最重要的建議是:多做練習。推薦的練習貫穿始終。(答案是有的)但是你應該知道,沒有經驗的人很少能寫出正確的證明。試着找一個有見識的人和你一起工作。
Finally, if I may, a caution for all students, independent or not: I cannot overemphasize how much the statement that I sometimes hear, "I understand the material, but it's only that I have trouble with the problems" reveals a lack of understanding of what we are up to. Being able to do things with the ideas is their point. The quotes below express this sentiment admirably. They state what I believe is the key to both the beauty and the power of mathematics and the sciences in general, and of linear algebra in particular (I took the liberty of formatting them as poems).
最後,如果可以的話,我要提醒所有的學生,不管他們是否獨立:我不能過分強調我有時聽到的「我理解材料,但只是我對問題有困難」這句話多少暴露了我們對我們正在做的事情缺乏了解。能夠用這些想法做事是他們的重點。下面的引文很好地表達了這種觀點。它們陳述了我認為是數學和科學的美和力量的關鍵,尤其是線性代數(我冒昧地將它們格式化為詩歌)。

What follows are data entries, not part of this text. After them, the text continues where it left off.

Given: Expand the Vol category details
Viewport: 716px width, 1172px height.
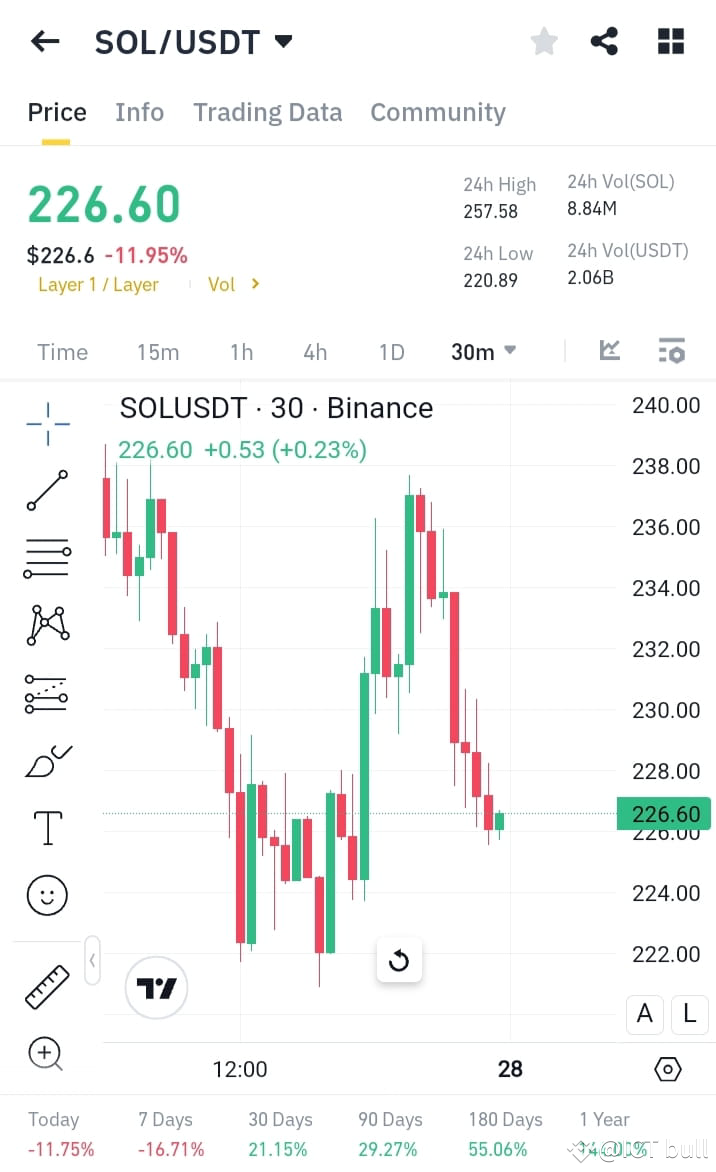Looking at the screenshot, I should point(233,284).
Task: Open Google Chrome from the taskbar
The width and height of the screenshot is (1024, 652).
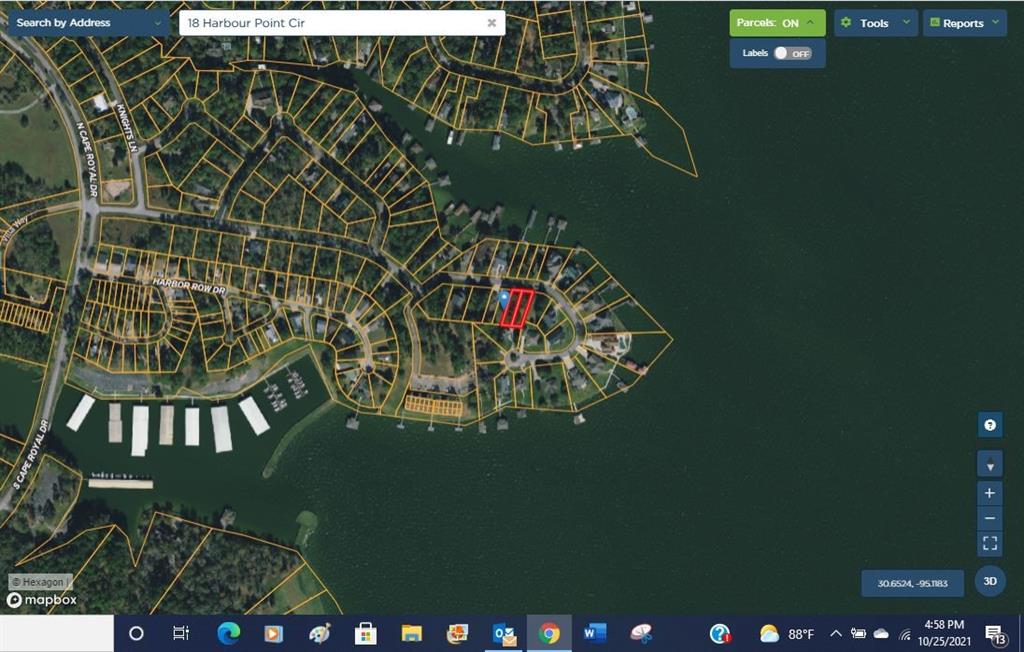Action: click(549, 633)
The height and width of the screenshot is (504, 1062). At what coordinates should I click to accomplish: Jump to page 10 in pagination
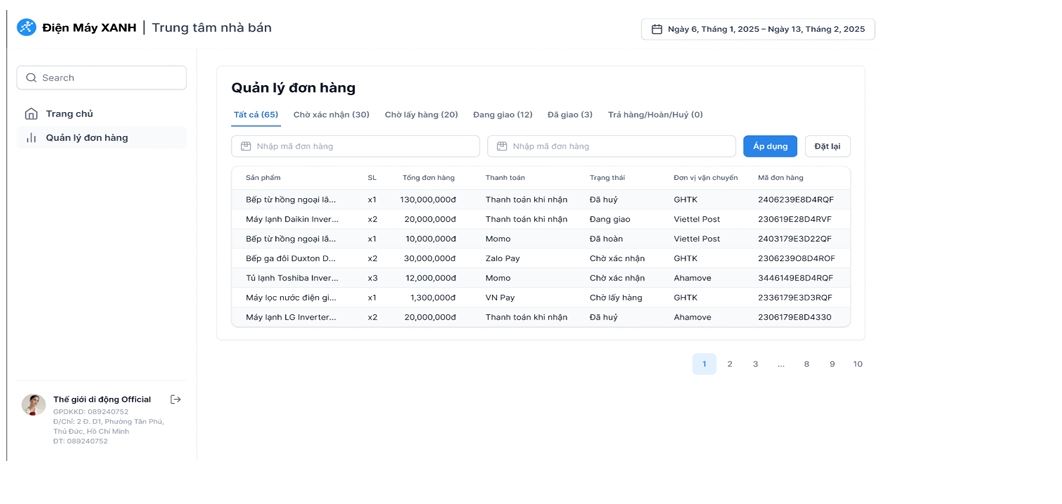point(857,364)
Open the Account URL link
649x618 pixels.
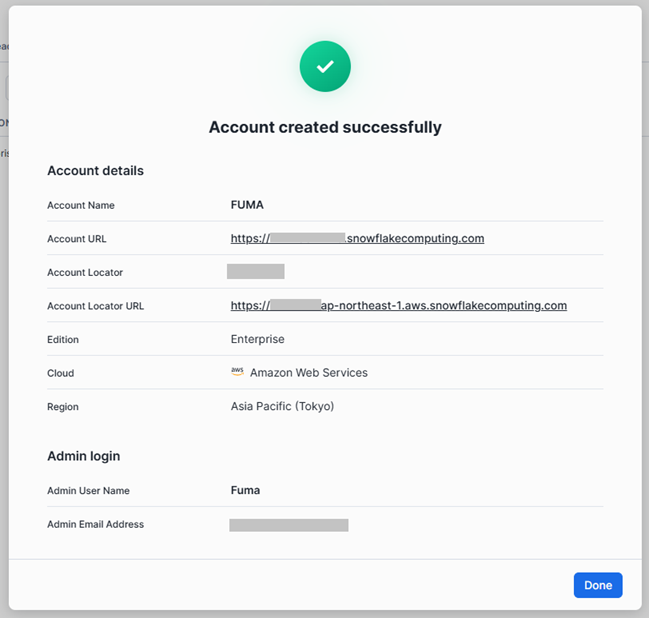pos(357,239)
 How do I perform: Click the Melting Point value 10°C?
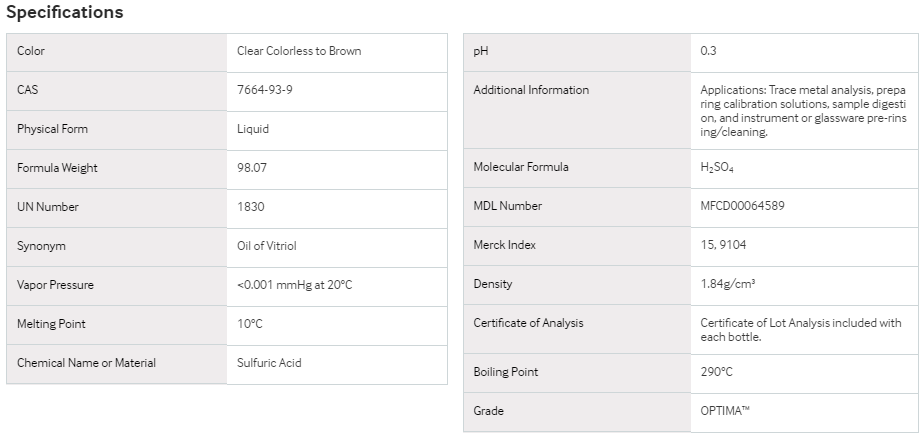(x=249, y=324)
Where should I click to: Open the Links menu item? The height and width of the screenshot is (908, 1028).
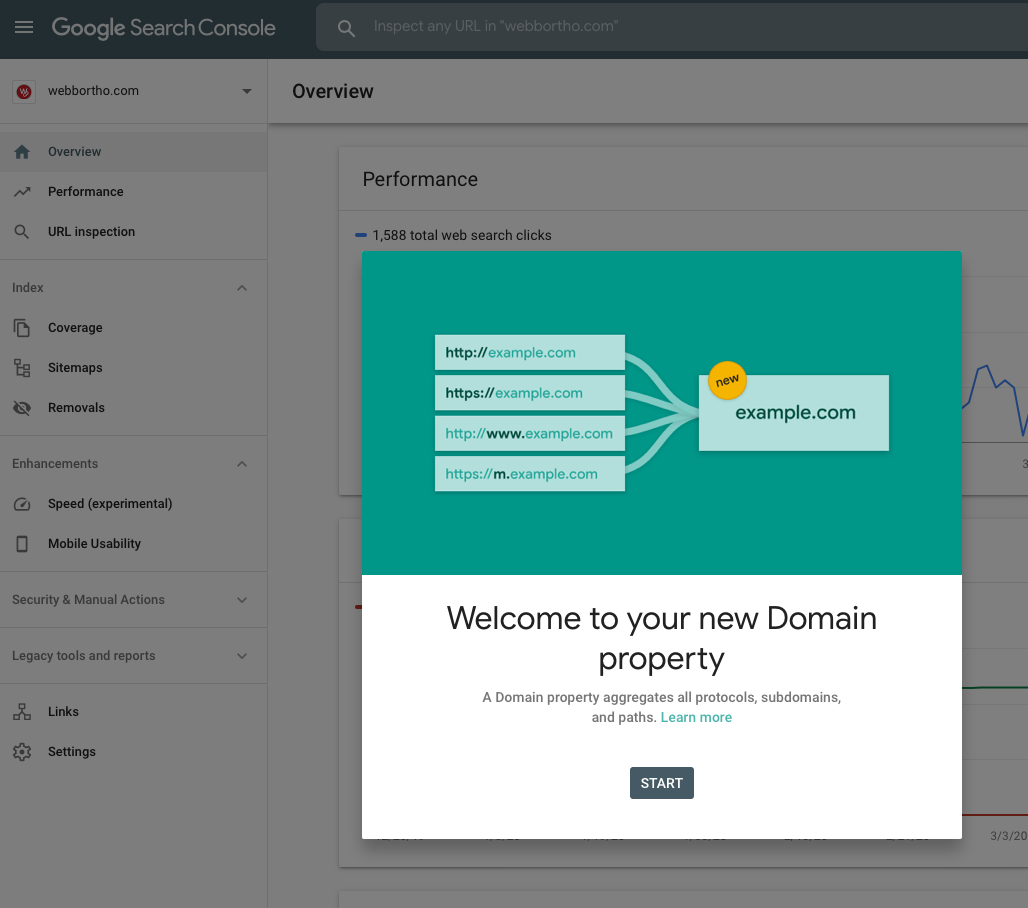coord(63,712)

I know of no better tactic
than the illustration of exciting principles
by well-chosen particulars.
--Stephen Jay Gould我知道沒有比這更好的策略了
而不是那些令人興奮的原則
通過精心挑選的細節。
--史蒂芬·傑伊·古爾德
If you really wish to learn
then you must mount the machine
and become acquainted with its tricks
by actual trial.
--Wilbur Wright如果你真的想學
那你就得裝上機器
熟悉它的技巧
通過實際試驗。
--威爾伯·賴特
Jim Hefferon
Mathematics, Saint Michael's College
Colchester, Vermont USA 05439
http://joshua.smcvt.edu
2006-May-20
吉姆·赫弗倫 聖米歇爾學院數學系 美國佛蒙特州科爾切斯特市,郵編:05439
2006年5月20日
Author's Note.
Inventing a good exercise, one that enlightens as well as tests,
is a creative act, and hard work.
作者的筆記。創造一個好的練習,一個啟發和測試,是一個創造性的行為,努力工作。
The inventor deserves recognition. But for some reason texts have traditionally not given attributions for questions. I have changed that here where I was sure of the source. I would greatly appreciate hearing from anyone who can help me to correctly attribute others of the questions.
這位發明家值得肯定。但由於某些原因,文本傳統上沒有給出問題的歸屬。我已經改變了這裏我確定來源的地方。如果有人能幫助我正確回答其他問題,我將不勝感激。